Remixing and Remaking

(Offered as AMST 361, BLST 361, and ENGL 276) Through a close reading of texts by African American authors, we will critically examine literary form and technique alongside the representation of race, gender, sexuality, and class. Coupled with our explication of poems, short stories, novels, and literary criticism, we will explore the stakes of adaptation in visual culture. Students will analyze the film and television adaptations of twentieth-century fiction. Authors will include Toni Morrison, Lorraine Hansberry, Alice Walker, and Gloria Naylor.

Indigenous Amer Epics

(Offered as ENGL 458 and AMST 358) [Before 1800] This course will delve deeply into Indigenous literatures of “Turtle Island,” or North America. The Kiché Maya Popol Wuj (Council Book), the Haudenosaunee (Iroquois) Great Law of Peace, the Wabanaki creation cycle, and Salish Coyote Stories are rooted in longstanding, complex oral narratives of emergence and transformation, which were recorded by Indigenous authors and scribes.

Model Minorities

(Offered as AMST 345, EDUST 345 and SOCI 345) The United States has long struggled with challenges created by the need to absorb ethnic and racial minorities. In the face of seemingly intractable problems, one solution has been to designate a “model minority,” which then appears to divert attention from the society at large. Earlier in the twentieth century, Jewish Americans played this role; today, Asian Americans are the focus.
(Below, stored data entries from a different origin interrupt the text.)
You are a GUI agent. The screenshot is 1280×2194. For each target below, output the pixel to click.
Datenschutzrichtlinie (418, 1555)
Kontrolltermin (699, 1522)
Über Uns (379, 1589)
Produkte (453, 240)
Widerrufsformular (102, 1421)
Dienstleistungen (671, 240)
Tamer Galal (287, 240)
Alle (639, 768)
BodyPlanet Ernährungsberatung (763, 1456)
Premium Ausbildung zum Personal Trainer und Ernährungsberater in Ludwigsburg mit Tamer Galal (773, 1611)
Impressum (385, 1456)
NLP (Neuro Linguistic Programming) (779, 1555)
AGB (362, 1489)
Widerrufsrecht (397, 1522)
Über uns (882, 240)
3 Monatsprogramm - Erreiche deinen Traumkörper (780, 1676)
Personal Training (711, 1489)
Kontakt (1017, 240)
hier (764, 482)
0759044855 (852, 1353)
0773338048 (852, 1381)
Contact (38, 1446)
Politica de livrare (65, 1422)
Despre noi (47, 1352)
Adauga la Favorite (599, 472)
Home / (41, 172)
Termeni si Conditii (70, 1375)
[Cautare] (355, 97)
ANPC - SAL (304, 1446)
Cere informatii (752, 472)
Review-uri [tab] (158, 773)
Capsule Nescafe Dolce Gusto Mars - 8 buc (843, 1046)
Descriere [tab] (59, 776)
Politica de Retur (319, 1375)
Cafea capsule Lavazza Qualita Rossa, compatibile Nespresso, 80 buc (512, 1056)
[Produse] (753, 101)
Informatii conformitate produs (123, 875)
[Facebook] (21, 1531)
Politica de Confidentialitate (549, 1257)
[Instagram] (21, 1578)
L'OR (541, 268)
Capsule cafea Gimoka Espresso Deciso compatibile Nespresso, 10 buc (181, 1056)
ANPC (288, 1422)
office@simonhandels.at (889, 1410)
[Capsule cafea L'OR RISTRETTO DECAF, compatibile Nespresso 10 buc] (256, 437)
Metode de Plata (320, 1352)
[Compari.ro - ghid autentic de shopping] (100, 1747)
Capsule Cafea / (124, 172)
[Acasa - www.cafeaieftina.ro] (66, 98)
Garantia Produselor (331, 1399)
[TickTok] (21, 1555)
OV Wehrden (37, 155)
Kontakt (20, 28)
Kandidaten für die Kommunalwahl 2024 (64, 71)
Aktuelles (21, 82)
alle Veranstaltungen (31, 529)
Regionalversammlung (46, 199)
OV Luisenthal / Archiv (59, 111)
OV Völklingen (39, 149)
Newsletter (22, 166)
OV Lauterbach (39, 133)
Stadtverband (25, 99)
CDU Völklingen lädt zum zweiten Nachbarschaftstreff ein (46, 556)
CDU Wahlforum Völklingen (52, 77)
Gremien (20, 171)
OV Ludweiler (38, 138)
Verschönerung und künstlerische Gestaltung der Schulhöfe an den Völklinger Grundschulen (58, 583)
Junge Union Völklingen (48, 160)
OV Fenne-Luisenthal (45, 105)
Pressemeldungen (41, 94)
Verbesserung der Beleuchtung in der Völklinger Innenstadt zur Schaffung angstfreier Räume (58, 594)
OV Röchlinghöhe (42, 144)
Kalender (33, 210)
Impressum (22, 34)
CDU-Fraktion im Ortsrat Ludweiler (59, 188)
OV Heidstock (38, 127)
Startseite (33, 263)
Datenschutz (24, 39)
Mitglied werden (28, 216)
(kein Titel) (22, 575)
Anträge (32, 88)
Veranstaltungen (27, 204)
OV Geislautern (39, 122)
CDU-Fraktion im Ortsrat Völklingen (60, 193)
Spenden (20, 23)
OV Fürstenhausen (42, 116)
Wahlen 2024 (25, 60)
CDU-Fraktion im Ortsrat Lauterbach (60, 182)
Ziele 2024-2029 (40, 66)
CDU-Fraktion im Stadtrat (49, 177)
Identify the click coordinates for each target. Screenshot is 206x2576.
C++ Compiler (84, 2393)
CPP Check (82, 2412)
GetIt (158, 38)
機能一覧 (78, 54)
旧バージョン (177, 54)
This course examines specific instances in which Jewish Americans and Asian Americans both embraced and rejected the model minority stereotype.

Reading/Writing/Teaching

(Offered as ENGL 120, AMST 120 and EDST 120) This course considers from many perspectives what it means to read and write and learn and teach both for ourselves and for others. As part of the work of this course, in addition to the usual class hours, students will serve as weekly tutors and classroom assistants in adult basic education centers in nearby towns. Thus this course consciously engages with the obstacles to and the power of education through course readings, through self-reflexive writing about our own varied educational experiences, and through weekly work in the community.